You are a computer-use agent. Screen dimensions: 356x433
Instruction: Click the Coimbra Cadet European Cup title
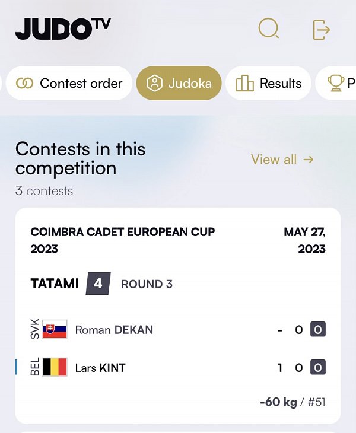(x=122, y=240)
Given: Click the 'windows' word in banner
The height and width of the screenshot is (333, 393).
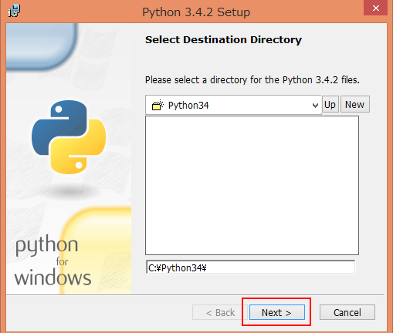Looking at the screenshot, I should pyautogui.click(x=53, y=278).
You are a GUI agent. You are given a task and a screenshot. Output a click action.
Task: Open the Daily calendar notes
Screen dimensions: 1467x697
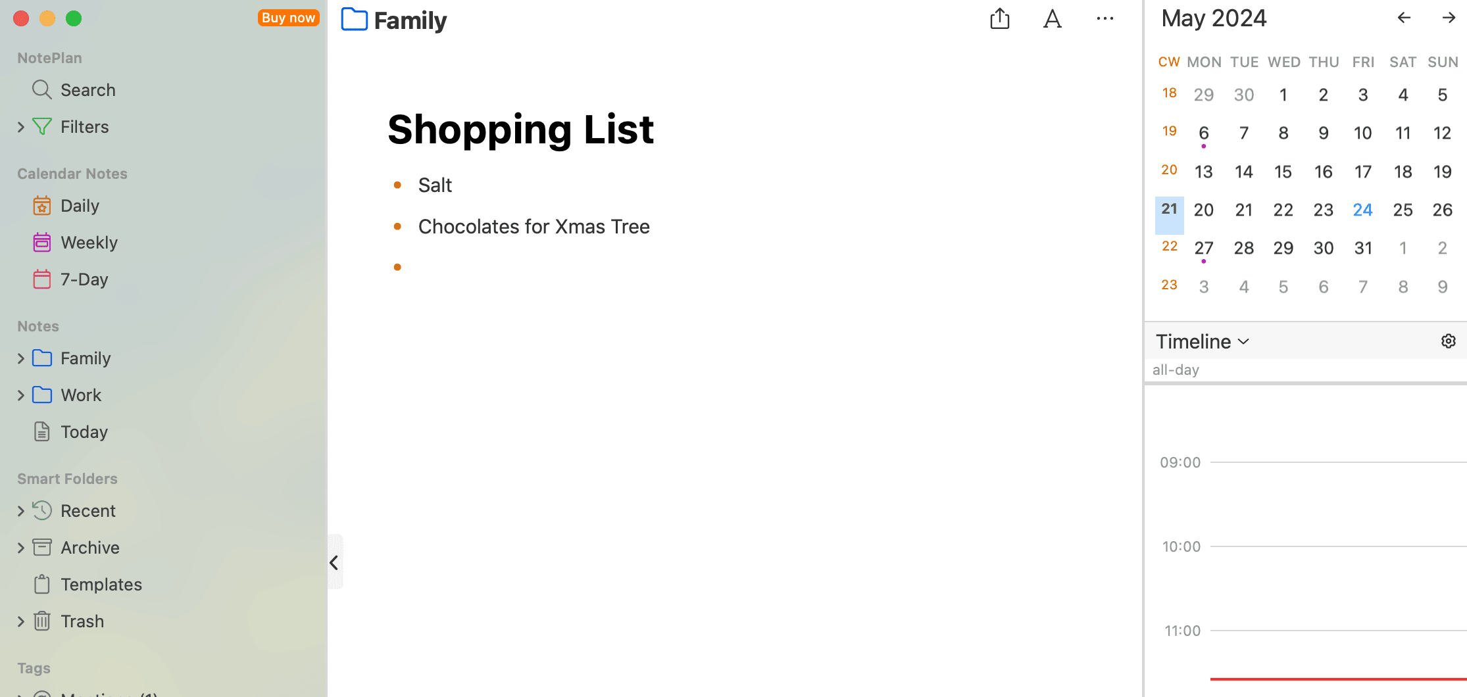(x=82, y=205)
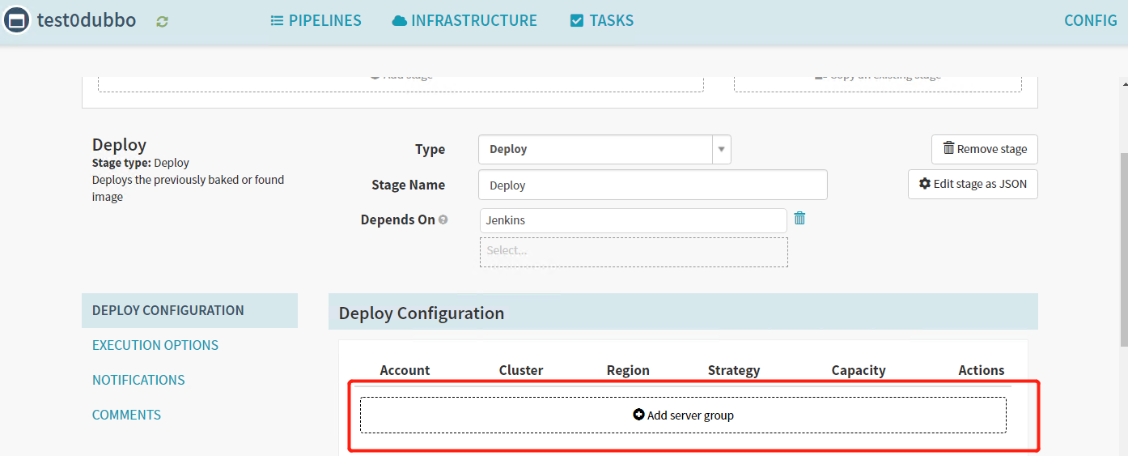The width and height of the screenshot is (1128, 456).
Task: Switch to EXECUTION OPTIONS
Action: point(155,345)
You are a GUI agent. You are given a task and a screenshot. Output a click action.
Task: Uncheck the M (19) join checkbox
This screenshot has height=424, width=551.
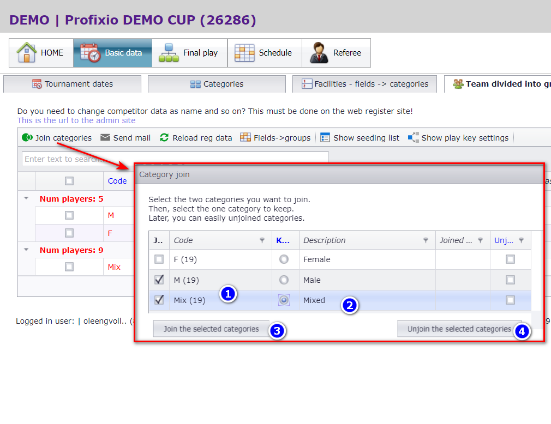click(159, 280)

####################

TASK PROMPT →
Please copy all of the data above word for word, leaving out the pictures.

TASK RESPONSE →
You are a computer-use agent. Screen dimensions: 356x433
Instruction: Click the Coimbra Cadet European Cup title
(x=122, y=240)
Given: Click the 'windows' word in banner
The height and width of the screenshot is (333, 393).
Looking at the screenshot, I should pyautogui.click(x=53, y=278).
You are a GUI agent. You are given a task and a screenshot. Output a click action.
Task: Open the Daily calendar notes
Screen dimensions: 1467x697
(x=82, y=205)
The width and height of the screenshot is (1128, 456).
Task: Switch to EXECUTION OPTIONS
Action: point(155,345)
You are a GUI agent. You are given a task and a screenshot. Output a click action.
Task: Uncheck the M (19) join checkbox
This screenshot has height=424, width=551.
click(159, 280)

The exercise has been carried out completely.